Texto y fotos: Ignacio Abella
Miércoles 22 de octubre de 2014
Los tejos centenarios que viven junto a iglesias, ermitas y plazas del noroeste peninsular son un patrimonio de incalculable valor que se conserva a duras penas. En los últimos tiempos, todo este legado se está perdiendo, víctima de frecuentes obras que acaban con la vida del árbol o lo condenan a una prolongada agonía.
Mucho antes de que la iglesia fundara sus edificios de piedra, de que existieran las primeras casas consistoriales y se erigieran magistraturas, ellos ya eran milenarios. En el centro de cada territorio ejercían las funciones de templo vivo, de ayuntamiento y casa de justicia. Lugar de encuentro para la tribu, la parroquia o el municipio, los tejos (Taxus baccata) sagrados han constituido verdaderos linajes de árboles que se renovaban con la caída de los ancianos para mantener viva la tradición.
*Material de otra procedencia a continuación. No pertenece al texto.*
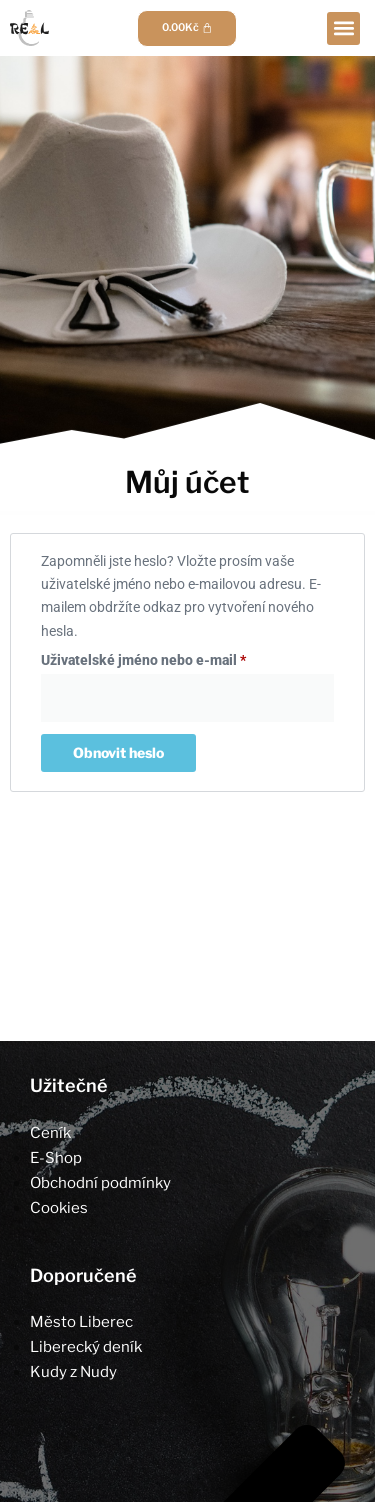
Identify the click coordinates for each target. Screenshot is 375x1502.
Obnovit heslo (118, 752)
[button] (343, 28)
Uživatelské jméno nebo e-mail (169, 657)
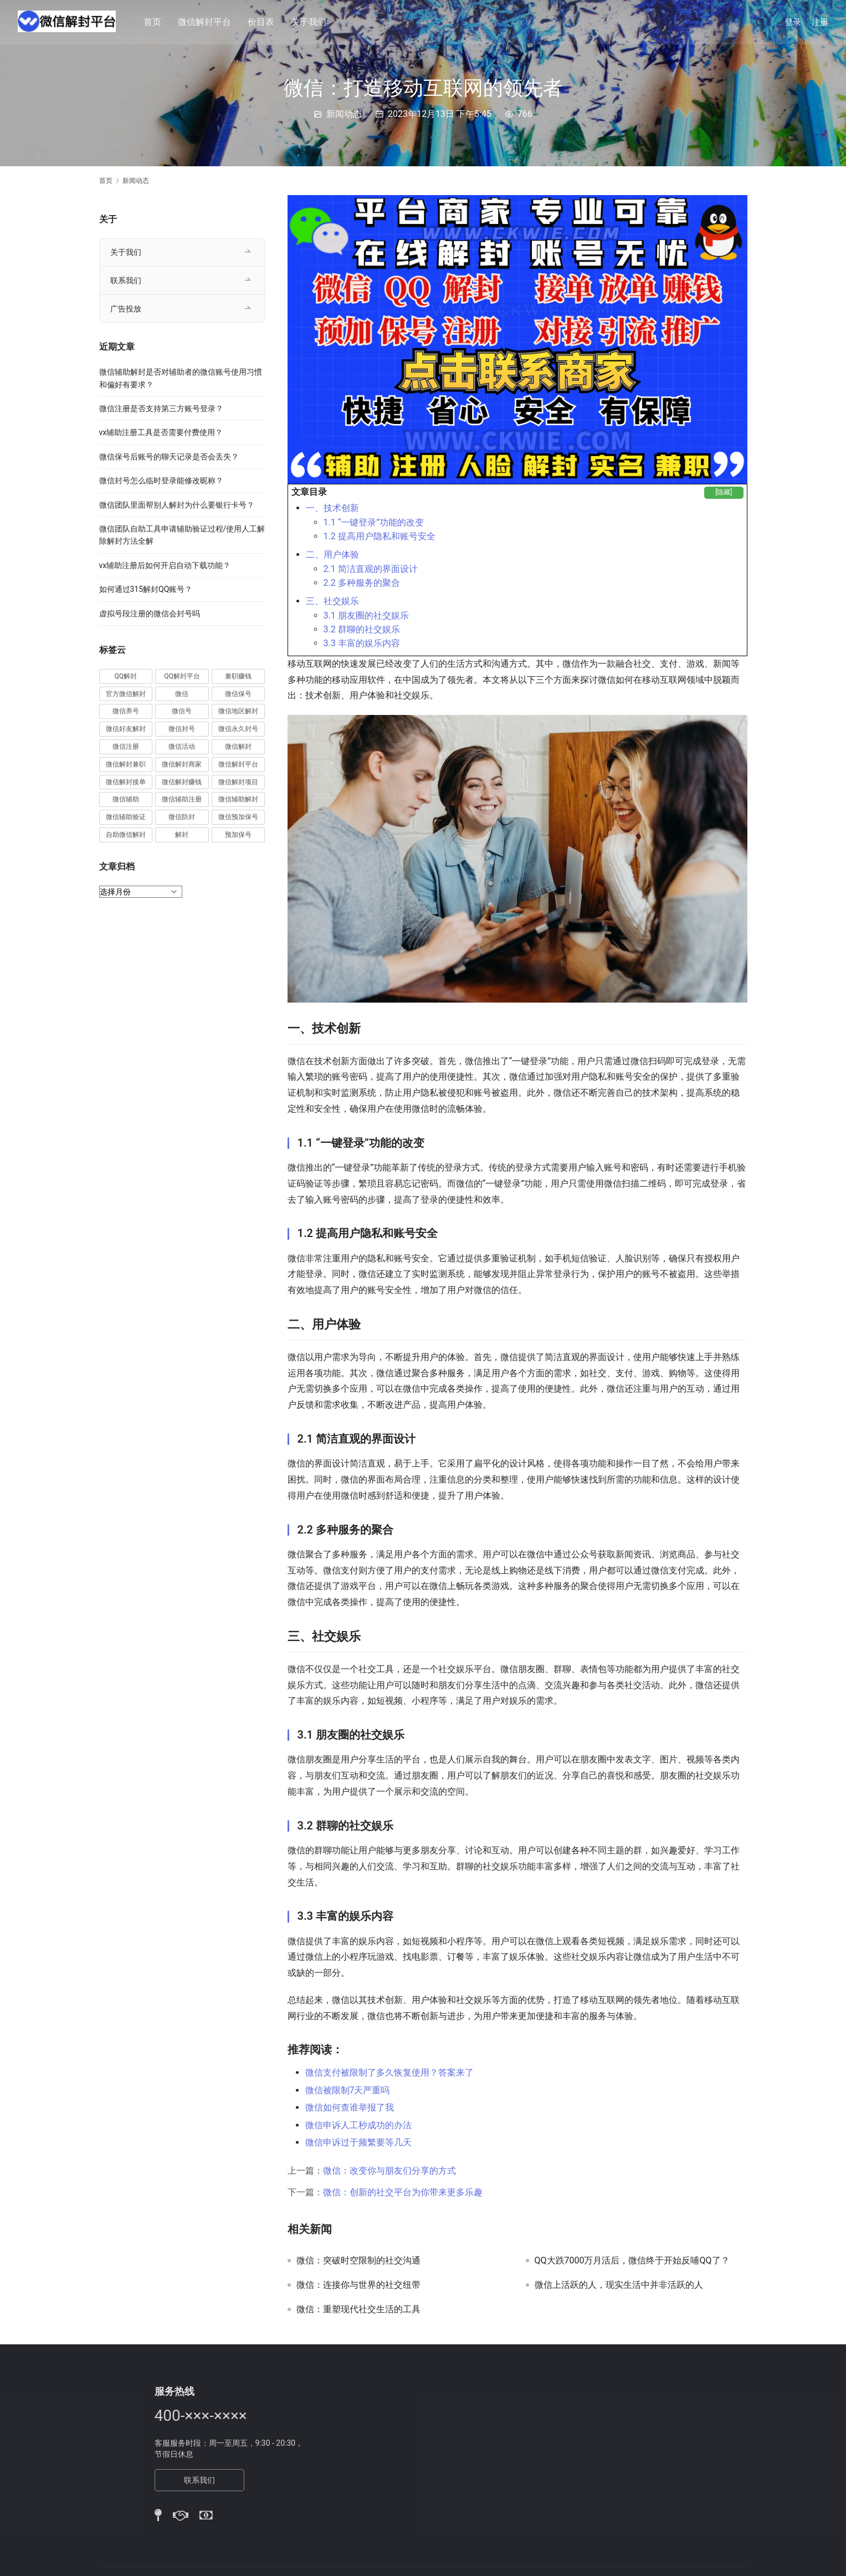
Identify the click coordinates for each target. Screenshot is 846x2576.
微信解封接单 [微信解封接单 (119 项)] (126, 782)
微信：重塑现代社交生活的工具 (358, 2309)
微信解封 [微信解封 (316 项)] (238, 746)
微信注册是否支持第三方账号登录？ (161, 408)
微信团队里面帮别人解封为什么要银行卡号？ (176, 504)
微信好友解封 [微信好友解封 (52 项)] (126, 729)
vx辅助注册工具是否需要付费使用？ (161, 432)
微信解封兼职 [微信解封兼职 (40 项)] (126, 764)
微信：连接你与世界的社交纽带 (358, 2285)
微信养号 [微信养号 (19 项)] (125, 711)
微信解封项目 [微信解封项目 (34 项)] (238, 782)
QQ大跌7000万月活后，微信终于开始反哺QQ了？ (632, 2261)
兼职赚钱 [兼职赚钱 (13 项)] (238, 676)
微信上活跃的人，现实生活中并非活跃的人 (619, 2285)
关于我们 (310, 22)
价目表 (262, 22)
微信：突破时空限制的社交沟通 (358, 2261)
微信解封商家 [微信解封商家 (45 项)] (182, 764)
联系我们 (125, 280)
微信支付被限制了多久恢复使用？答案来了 (389, 2072)
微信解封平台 (206, 22)
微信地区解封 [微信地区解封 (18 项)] (238, 711)
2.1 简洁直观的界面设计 (371, 569)
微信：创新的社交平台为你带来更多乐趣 (403, 2192)
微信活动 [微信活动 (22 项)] (181, 746)
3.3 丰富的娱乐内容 (362, 643)
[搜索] (760, 22)
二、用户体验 (332, 554)
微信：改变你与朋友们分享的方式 (389, 2170)
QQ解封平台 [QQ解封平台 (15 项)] (182, 676)
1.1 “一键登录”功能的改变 (374, 522)
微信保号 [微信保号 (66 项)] (238, 694)
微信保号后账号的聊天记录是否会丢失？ (169, 456)
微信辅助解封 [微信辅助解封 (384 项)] (238, 799)
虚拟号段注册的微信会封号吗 (149, 613)
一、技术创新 (332, 508)
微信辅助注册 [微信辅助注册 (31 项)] (182, 799)
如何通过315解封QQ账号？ (146, 589)
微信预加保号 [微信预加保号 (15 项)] (238, 817)
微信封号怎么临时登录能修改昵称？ (161, 480)
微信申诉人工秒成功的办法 (358, 2125)
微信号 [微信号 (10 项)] (182, 711)
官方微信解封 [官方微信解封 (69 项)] (126, 694)
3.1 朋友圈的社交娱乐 (366, 615)
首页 (154, 22)
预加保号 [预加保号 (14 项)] (238, 835)
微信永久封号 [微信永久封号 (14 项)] (238, 729)
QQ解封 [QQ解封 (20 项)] (126, 676)
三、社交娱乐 (332, 601)
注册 (820, 22)
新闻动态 (344, 114)
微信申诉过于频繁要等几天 (358, 2142)
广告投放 (125, 308)
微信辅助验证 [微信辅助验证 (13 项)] (126, 817)
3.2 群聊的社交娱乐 (362, 629)
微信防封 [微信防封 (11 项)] (181, 817)
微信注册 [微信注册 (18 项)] (125, 746)
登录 (793, 22)
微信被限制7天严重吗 (347, 2090)
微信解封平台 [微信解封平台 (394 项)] (238, 764)
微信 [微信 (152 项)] (181, 694)
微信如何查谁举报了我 (349, 2107)
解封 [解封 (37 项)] (181, 835)
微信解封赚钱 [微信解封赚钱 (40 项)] (182, 782)
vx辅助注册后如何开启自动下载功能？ (165, 565)
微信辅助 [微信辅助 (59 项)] (125, 799)
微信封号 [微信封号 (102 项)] (181, 729)
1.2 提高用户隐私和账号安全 (379, 536)
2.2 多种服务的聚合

¿Cómo es posible que este sistema religioso, político y social, esta verdadera dendrocracia en la que los árboles seculares presidían los poblados de los hombres, apenas se recuerde pese a la importancia que tuvo hasta hace unas décadas? Prácticamente toda Europa, península Ibérica incluida, y regiones de otros continentes conocieron una cultura similar. Robles, olmos, morales, tilos y especialmente tejos, por todo el arco atlántico europeo, fueron verdaderos centros geográficos y espirituales hasta ayer mismo. Aún pueden contemplarse innumerables supervivientes de la vieja costumbre por doquier, pese a que apenas se recuerden sus antiguas funciones.